Reproduce the records below verbatim, from the line containing "The width and height of the screenshot is (1125, 699)." through the end of the records, with both ends included. Omit the pictures from your answer.

#### MATERIAL FOR THIS TASK
— START —
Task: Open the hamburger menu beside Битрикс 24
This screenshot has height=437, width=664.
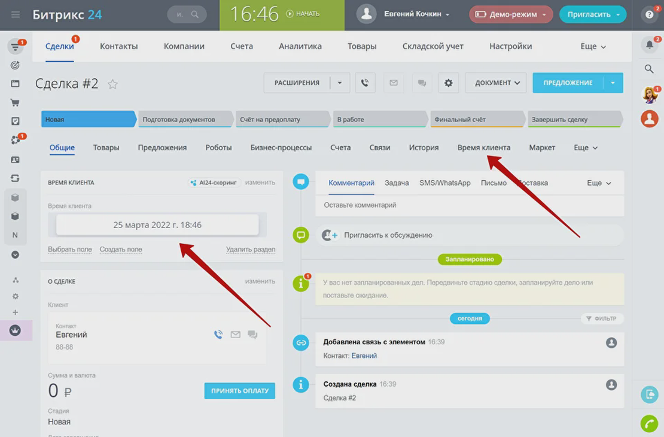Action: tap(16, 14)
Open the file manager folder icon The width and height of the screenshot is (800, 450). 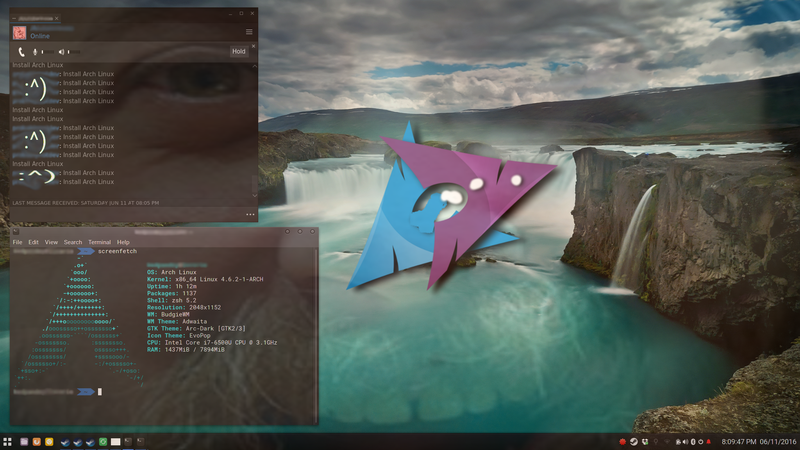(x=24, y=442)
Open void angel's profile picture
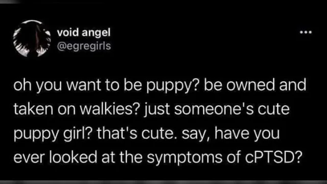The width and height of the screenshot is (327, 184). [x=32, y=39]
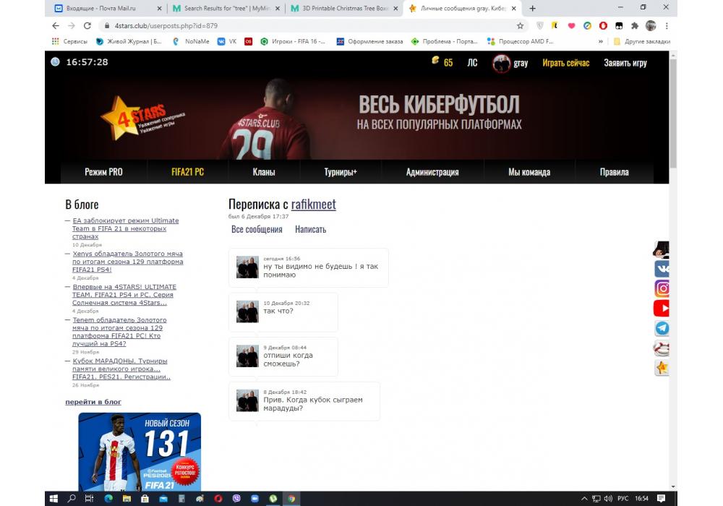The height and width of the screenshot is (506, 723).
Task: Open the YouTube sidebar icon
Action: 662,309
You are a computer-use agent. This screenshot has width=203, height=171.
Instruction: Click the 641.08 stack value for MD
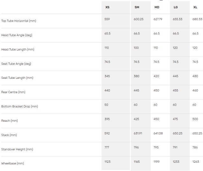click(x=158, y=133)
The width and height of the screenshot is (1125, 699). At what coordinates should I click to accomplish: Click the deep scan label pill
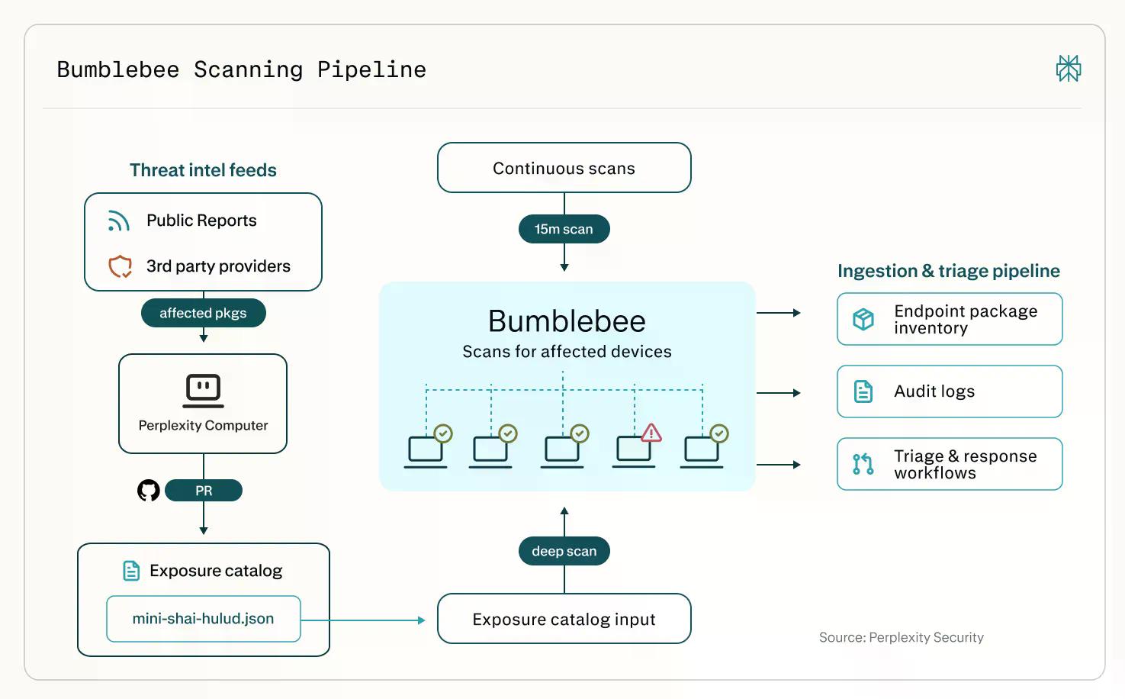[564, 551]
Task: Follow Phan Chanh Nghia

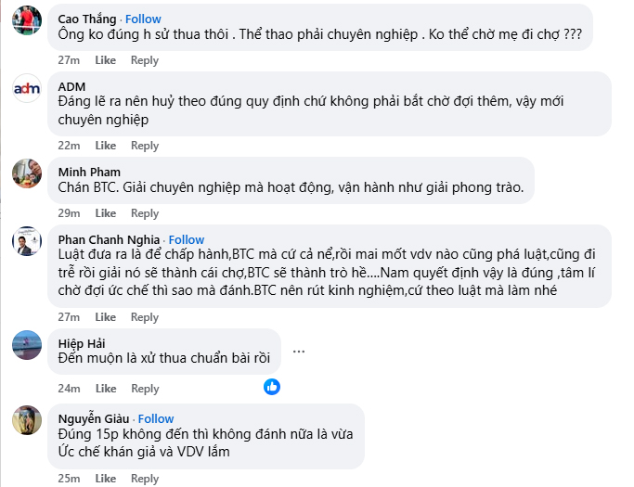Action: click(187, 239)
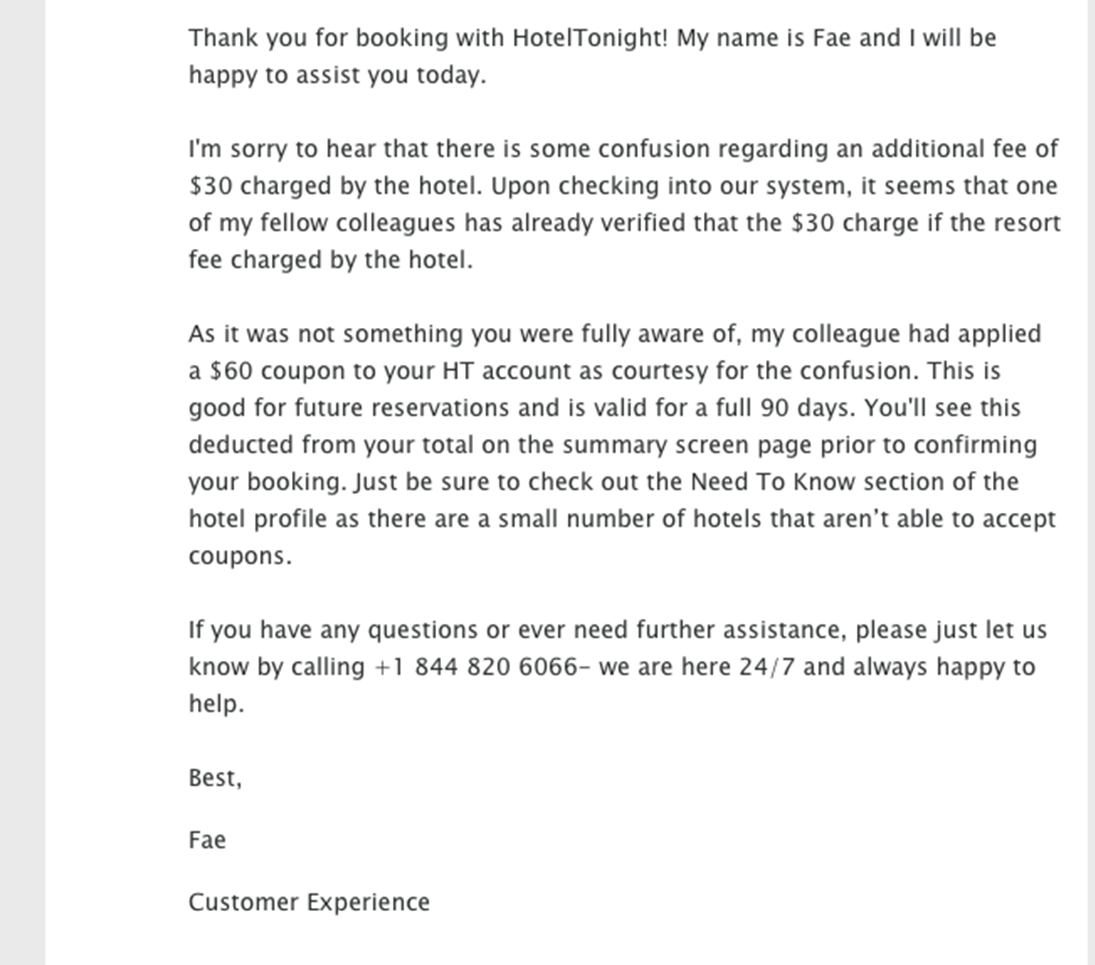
— END —
#### OUTPUT FOR THIS TASK
The width and height of the screenshot is (1125, 699). At what coordinates should I click to accomplish: Click the deep scan label pill
[564, 551]
Task: Follow Phan Chanh Nghia

Action: click(187, 239)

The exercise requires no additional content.